# Extract provided
******************************

The War on Waste Blog: January 2023

By: Elliot Keck, investigations campaign manager at the TaxPayers' Alliance

 

It wasn’t a happy new year for taxpayers unfortunately. Last month was a tale of bankrupt councils and indulgent spending across the public sector.

 

There was no worse indulgence than the BBC’s grotesque ten part series on the life of Shamima Begum. Furious licence fee payers were rightly asking how much the BBC was going to spend (waste!) on this propaganda piece. Unfortunately that information will remain under lock and key, because of a special BBC exemption under the FOI Act. Is this a transparency problem? Well we certainly think so. And it turns out that the BBC’s transparency problems don’t end there, as our research found.

 

Indulgences were revealed across the public sector by TPA researchers in January. There was the classic case of DIT officials spending almost £600,000 on luxury flights in just three months. But it didn’t end there. UK prisons have, for example, spent over £11 million on diversity staff in just two years. Police forces binged £66,000 on rainbow merchandise, including so-called “rainbow fuzzy bugs”. The list goes on. Woke public sector budgets are simply out of control. If you’re not happy then fortunately there’s a quick and easy way to say so - sign our petition to ditch the diversity demagogues!

******************************

# Stored data
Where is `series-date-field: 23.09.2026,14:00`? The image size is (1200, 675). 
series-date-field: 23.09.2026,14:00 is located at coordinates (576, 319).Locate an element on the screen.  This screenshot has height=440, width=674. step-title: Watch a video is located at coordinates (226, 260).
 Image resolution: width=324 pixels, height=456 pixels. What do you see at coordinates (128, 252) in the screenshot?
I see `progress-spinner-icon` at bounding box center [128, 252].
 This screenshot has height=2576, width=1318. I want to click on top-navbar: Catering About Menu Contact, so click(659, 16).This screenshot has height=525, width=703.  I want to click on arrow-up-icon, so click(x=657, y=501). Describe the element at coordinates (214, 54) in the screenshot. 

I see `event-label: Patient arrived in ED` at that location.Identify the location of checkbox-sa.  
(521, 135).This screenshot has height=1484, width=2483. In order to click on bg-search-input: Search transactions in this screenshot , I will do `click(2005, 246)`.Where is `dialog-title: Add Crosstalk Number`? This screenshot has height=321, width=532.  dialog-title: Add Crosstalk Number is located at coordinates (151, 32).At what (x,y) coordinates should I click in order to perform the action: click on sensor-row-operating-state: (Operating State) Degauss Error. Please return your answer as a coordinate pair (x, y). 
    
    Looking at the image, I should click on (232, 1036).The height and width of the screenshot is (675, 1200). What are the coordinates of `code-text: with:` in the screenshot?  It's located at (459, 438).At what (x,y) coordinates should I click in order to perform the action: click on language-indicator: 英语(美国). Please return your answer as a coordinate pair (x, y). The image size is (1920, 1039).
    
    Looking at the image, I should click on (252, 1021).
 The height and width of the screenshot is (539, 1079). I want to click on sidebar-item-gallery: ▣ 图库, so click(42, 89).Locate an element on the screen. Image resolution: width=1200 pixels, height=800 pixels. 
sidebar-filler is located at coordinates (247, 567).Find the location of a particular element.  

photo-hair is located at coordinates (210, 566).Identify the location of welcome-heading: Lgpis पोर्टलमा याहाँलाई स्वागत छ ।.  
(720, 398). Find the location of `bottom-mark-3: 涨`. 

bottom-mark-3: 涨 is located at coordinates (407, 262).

******************************

# Goal of the exercise
Output the entire January 2023 War on Waste blog post word for word. The rows were taken from a separate source.

# Solution below
The War on Waste Blog: January 2023

By: Elliot Keck, investigations campaign manager at the TaxPayers' Alliance

 

It wasn’t a happy new year for taxpayers unfortunately. Last month was a tale of bankrupt councils and indulgent spending across the public sector.

 

There was no worse indulgence than the BBC’s grotesque ten part series on the life of Shamima Begum. Furious licence fee payers were rightly asking how much the BBC was going to spend (waste!) on this propaganda piece. Unfortunately that information will remain under lock and key, because of a special BBC exemption under the FOI Act. Is this a transparency problem? Well we certainly think so. And it turns out that the BBC’s transparency problems don’t end there, as our research found.

 

Indulgences were revealed across the public sector by TPA researchers in January. There was the classic case of DIT officials spending almost £600,000 on luxury flights in just three months. But it didn’t end there. UK prisons have, for example, spent over £11 million on diversity staff in just two years. Police forces binged £66,000 on rainbow merchandise, including so-called “rainbow fuzzy bugs”. The list goes on. Woke public sector budgets are simply out of control. If you’re not happy then fortunately there’s a quick and easy way to say so - sign our petition to ditch the diversity demagogues!